┌─ Documento

O n.º 3, do artigo 32º, da CRP, estipula que o arguido tem direito a escolher defensor e a ser por ele assistido em todos os atos do processo, especificando a lei os casos e as fases em que a assistência por advogado é obrigatória.
Por seu turno, em consonância com a norma constitucional transcrita, a alínea f), do artigo 61º, do CPP, prescreve o seguinte: O arguido goza, em especial, em qualquer fase do processo e salvas as exceções da lei, do direito de ser assistido por defensor em todos os atos processuais sem que participar e, quando detido, comunicar, mesmo em privado, com ele;
Por último, a alínea c), do artigo 64º dispõe: É obrigatória a assistência do defensor no debate instrutório e na audiência;
Para apreciação da invocada nulidade, entende-se pertinente fazer referência ao requerimento que motivou a prolação do despacho sob recurso, o qual deu entrada no dia 13.03.2025, [ref.ª citius 6194564], e qual apresenta o seguinte teor [transcrição]:
1.- O requerente foi notificado 2 vezes da data da audiência de discussão e julgamento, no estabelecimento prisional onde encontra preso.
2.- Assinou um documento que lhe foi presente pelo Chefe de Ala, de que não lhe deu cópia, tendo percebido que era para "daqui a 2 dias" ir a julgamento para o que tinha de comparecer em tribunal de Lisboa, não tendo conseguido perceber bem se era para "dispensar a audiência" ou se era para lá comparecer "daqui a dois dias".

└─
┌─ Conjunto de dados

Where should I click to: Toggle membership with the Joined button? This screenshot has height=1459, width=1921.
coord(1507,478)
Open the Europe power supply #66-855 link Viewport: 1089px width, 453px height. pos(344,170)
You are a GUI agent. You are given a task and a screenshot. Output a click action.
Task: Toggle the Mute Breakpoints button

└─

▶ _Complete o seguinte_
(1) Segundo o texto sobre o direito do arguido a defensor, em que dia deu entrada o requerimento que motivou o despacho sob recurso?
(2) Reproduza fielmente o trecho do texto sobre o direito do arguido a defensor desde "Por seu turno, em" até "onde encontra preso.", inclusive.
(3) Prossiga o texto sobre o direito do arguido a defensor a partir do ponto em que termina.

▶ _Respostas por tarefa_
(1) Deu entrada no dia 13.03.2025.

(2)
Por seu turno, em consonância com a norma constitucional transcrita, a alínea f), do artigo 61º, do CPP, prescreve o seguinte: O arguido goza, em especial, em qualquer fase do processo e salvas as exceções da lei, do direito de ser assistido por defensor em todos os atos processuais sem que participar e, quando detido, comunicar, mesmo em privado, com ele;
Por último, a alínea c), do artigo 64º dispõe: É obrigatória a assistência do defensor no debate instrutório e na audiência;
Para apreciação da invocada nulidade, entende-se pertinente fazer referência ao requerimento que motivou a prolação do despacho sob recurso, o qual deu entrada no dia 13.03.2025, [ref.ª citius 6194564], e qual apresenta o seguinte teor [transcrição]:
1.- O requerente foi notificado 2 vezes da data da audiência de discussão e julgamento, no estabelecimento prisional onde encontra preso.

(3)
3.- Sendo assim, e porque tem fatos que pretende, em sua defesa, comunicar ao tribunal, por serem essenciais para aquela, requer a sua audição ainda que seja por videoconferência, a fim de poder defender-se convenientemente.
No requerimento ora transcrito, verifica-se que o recorrente não faz qualquer referência ao facto a que alude no ponto 31 da motivação, ou seja, que não conseguiu contactar o seu defensor para se aconselhar se deveria ou não assinar o papel onde lhe era solicitado se consentia em ser julgado na ausência, que diminui o seu direito de defesa.
Quando o recorrente vem colocar perante o Tribunal superior uma questão que não foi apreciada pelo despacho recorrido, não por omissão de pronúncia, mas porque não foi suscitada a sua apreciação, estamos perante o que se costuma designar de questão nova.
Por definição, a figura do recurso exige uma prévia decisão desfavorável, incidente sobre uma pretensão colocada pelo recorrente perante o Tribunal recorrido, pois só se recorre de uma decisão que analisou uma questão colocada pela parte e a decidiu em sentido contrário ao pretendido.
A única exceção a esta regra são as questões de conhecimento oficioso, das quais o Tribunal tem a obrigação de conhecer.
Não sendo uma situação de conhecimento oficioso, não pode o Tribunal superior apreciar uma questão nova, por pura ausência de objeto, pois, em bom rigor, não existe decisão de que recorrer [ac. do TRG, de 08.11.2018, disponível, em testo integral, no endereço eletrónico www.dgsi.pt].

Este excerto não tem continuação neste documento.